### EXTRACTED TEXT
If 'h' be the height of a pyramid standing on a base which is an equilateral triangle of side 'a' units, then what is the slant height?

If 'h' be the height of a pyramid standing on a base which is an equilateral triangle of side 'a' units, then what is the slant height?

What I did:-

We know in equilateral triangle height= $\sqrt3/2*(side)^2$= $\sqrt3/2*a^2$ Total height= h+$\sqrt3/2*a^2$ base=a/2 Applying pythagoras

$(h+\sqrt3/2*a^2)^2+a^2/4$ It should give me the answer $\sqrt (h^2+a^2/3)$

Where I am wrong

1 Answer

The altitude $AB$ of pyramid will intersect base at the centroid $B$ of base-equilateral triangle. and the distance of centroid $BC$ from a vertex of base is $\frac{a}{\sqrt{3}}$. You can verify this using pythagorean theorem or simple trigonometry.

Thus we have to apply pythagoras theorem on the $\triangle ABC$ whose legs are $AB = h$ and $BC = \frac{a}{\sqrt{3}}$ So the hypotenuse, ie, slant height $AC$ is : $$s=\sqrt{h^2 + \frac{a^2}{3}}$$

### STUDY MATERIAL
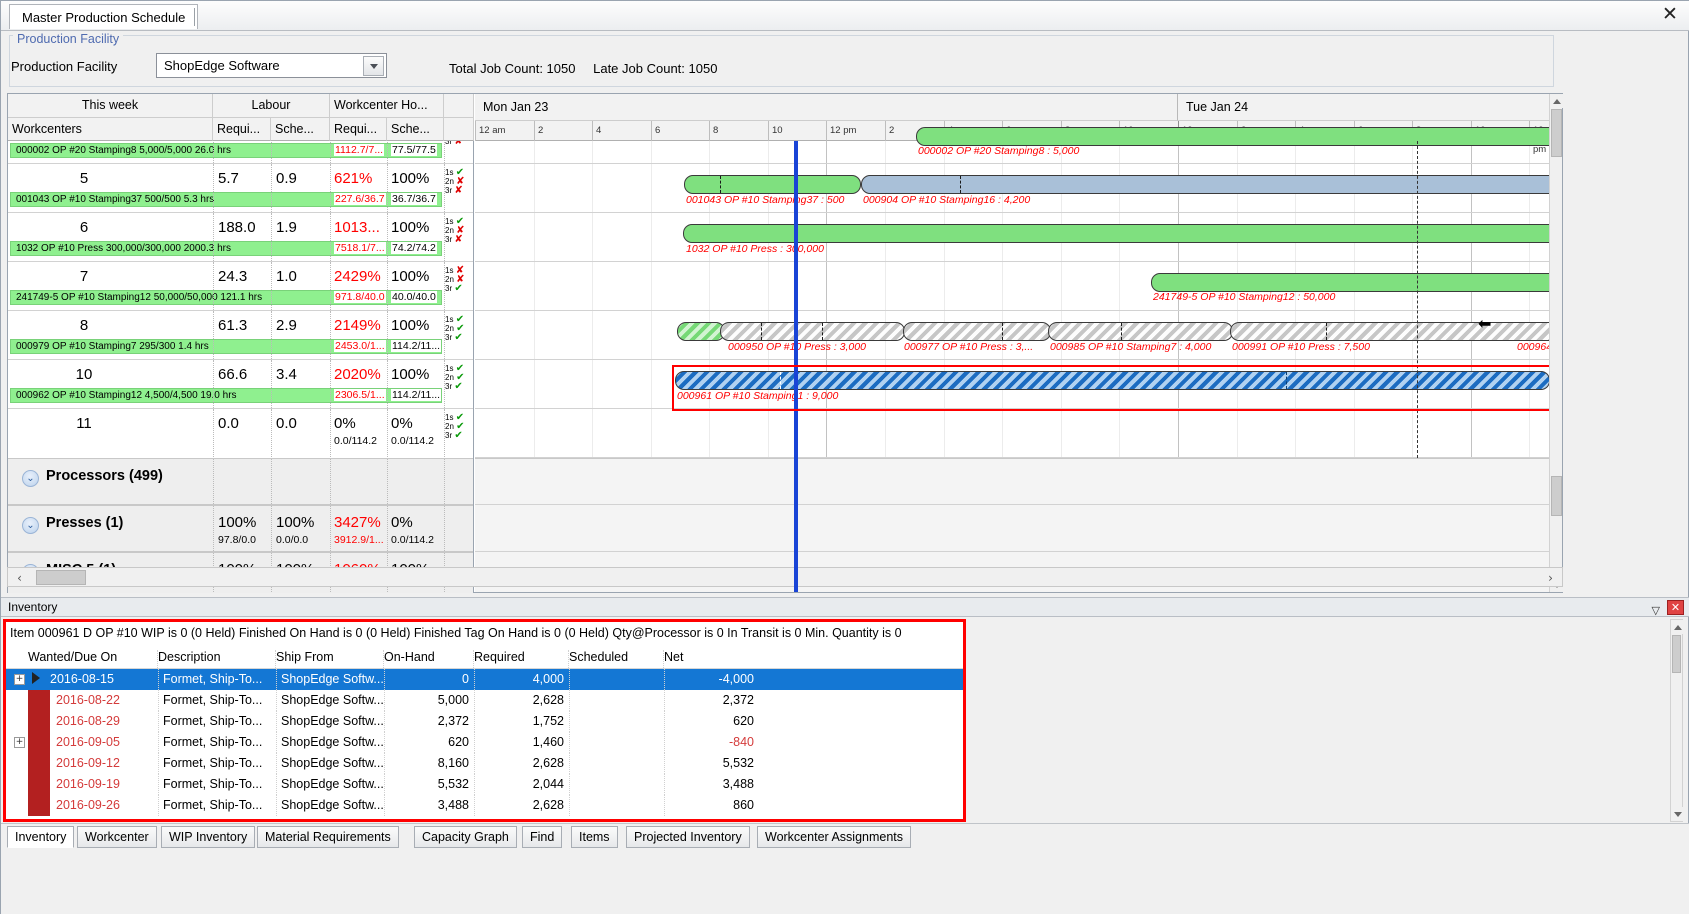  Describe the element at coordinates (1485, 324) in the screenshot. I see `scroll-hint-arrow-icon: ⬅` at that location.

* * *

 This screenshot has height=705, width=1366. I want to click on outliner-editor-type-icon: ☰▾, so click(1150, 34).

### YOUR TASKS
A. In the pyramid slant height thread, where does the pyramid's altitude meet its base?
B. Translate this sentence from the pyramid slant height thread into Spanish: "You can verify this using pythagorean theorem or simple trigonometry."
C. Please reproduce the pyramid slant height thread from "The altitude $AB$" to "or simple trigonometry.".
The items are not needed for anything here.

### SOLUTIONS TO THE EXERCISE
A. It meets the base at the centroid of the equilateral triangle.

B. Puedes verificar esto usando el teorema de Pitágoras o trigonometría simple.

C.
The altitude $AB$ of pyramid will intersect base at the centroid $B$ of base-equilateral triangle. and the distance of centroid $BC$ from a vertex of base is $\frac{a}{\sqrt{3}}$. You can verify this using pythagorean theorem or simple trigonometry.